Monday 3 August 2015

Day 18 - REST DAY Glasgow

We decided to have a couple of full rest days here in Glasgow, MT, to let the knees recover and watch the Rodeo. We started with a large breakfast of pancakes or biscuits and gravy to break from the usual porridge. Jake and Owen went down to the fair grounds out of curiosity to watch the "Cowboy Church Service" while I cracked on with some admin back at the campsite/ hotel. They returned with quotes such as "A gun and kind words are better than kind words alone. Amen."

A buffet lunch at the restaurant meant we all suffered from eyes bigger than our stomachs and we were summarily defeated by the large American plates. It was nice then to use the rare internet access to get back in touch with family and friends back home.

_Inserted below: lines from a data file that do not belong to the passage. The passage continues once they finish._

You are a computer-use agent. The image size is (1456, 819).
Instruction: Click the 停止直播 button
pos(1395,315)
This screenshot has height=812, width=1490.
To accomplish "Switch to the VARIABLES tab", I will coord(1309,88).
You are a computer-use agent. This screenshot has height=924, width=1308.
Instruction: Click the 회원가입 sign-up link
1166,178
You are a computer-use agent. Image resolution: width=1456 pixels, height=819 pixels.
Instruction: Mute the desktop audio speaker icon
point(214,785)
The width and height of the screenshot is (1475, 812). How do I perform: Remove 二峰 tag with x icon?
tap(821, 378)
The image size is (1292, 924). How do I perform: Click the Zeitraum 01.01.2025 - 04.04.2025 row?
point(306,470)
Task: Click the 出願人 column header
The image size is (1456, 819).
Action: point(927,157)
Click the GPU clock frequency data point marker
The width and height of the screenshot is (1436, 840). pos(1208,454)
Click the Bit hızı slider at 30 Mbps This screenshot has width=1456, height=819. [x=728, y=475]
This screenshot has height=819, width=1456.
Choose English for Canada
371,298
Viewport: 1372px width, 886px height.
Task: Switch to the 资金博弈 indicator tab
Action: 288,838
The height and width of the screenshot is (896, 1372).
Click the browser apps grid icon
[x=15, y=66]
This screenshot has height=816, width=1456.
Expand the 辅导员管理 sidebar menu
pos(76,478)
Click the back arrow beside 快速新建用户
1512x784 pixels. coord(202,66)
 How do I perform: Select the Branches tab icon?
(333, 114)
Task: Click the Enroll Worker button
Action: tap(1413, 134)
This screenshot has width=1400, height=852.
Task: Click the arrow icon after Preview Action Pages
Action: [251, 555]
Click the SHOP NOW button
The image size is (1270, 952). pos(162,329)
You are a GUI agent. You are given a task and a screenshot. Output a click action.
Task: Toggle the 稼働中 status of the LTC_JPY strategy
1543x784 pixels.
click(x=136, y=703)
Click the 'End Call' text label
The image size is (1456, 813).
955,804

Meanwhile Jake and Owen had another interesting encounter with a couple in the hotel lobby who proposed that due to Americas recent legalisation of gay marriage the US was going to go into economic collapse before getting invaded by a coalition between Russia, the Middle East (they failed to specify who in the Middle East), China and Japan (who therefore must have reconciled their differences with China and broken down its strong relationship with the US in the last 3 days - we miss out on all the news over here...). Interested to see how far this conversation would go they took on a Louis Theroux style approach to questioning them, asking innocent questions to open them up further. The US would be occupied by the coalition for 7 years. Their source? A Romanian man they met earlier in the week.

Back to reality, we went down to watch the main Rodeo that evening. There was a large line up of events beginning with mostly events where the men had to subdue a cow or steer from horseback using either lassos, their bare hands or both. It then moved on to Barrel Racing where women tested their riding skill and the agility of their horses to circle three barrels in the arena in the quickest time possible. Bareback and saddle bronc riding saw plenty of men getting thrown around, and then the bull riding saw them getting thrown off faster. Unlike the bull running and ring events I have seen in Spain, the bulls here appeared to have their horns clipped to blunt them, making it relatively safer. They rounded off with a Wild Horse Race, where a team of three had to catch a wild horse, saddle it, one would then ride it around a pole (he would cling on for dear life long enough for the horse to run around the pole by its own accord) then jump off with the saddle (less graceful than you might imagine) then race the saddle back to the judges. This was entertaining as it mostly consisted of two or three men in cowboy rig getting dragged around the arena on their fronts by a rather disgruntled horse!

Tomorrow we are having another full day off to rest and checking out the local museum and the town.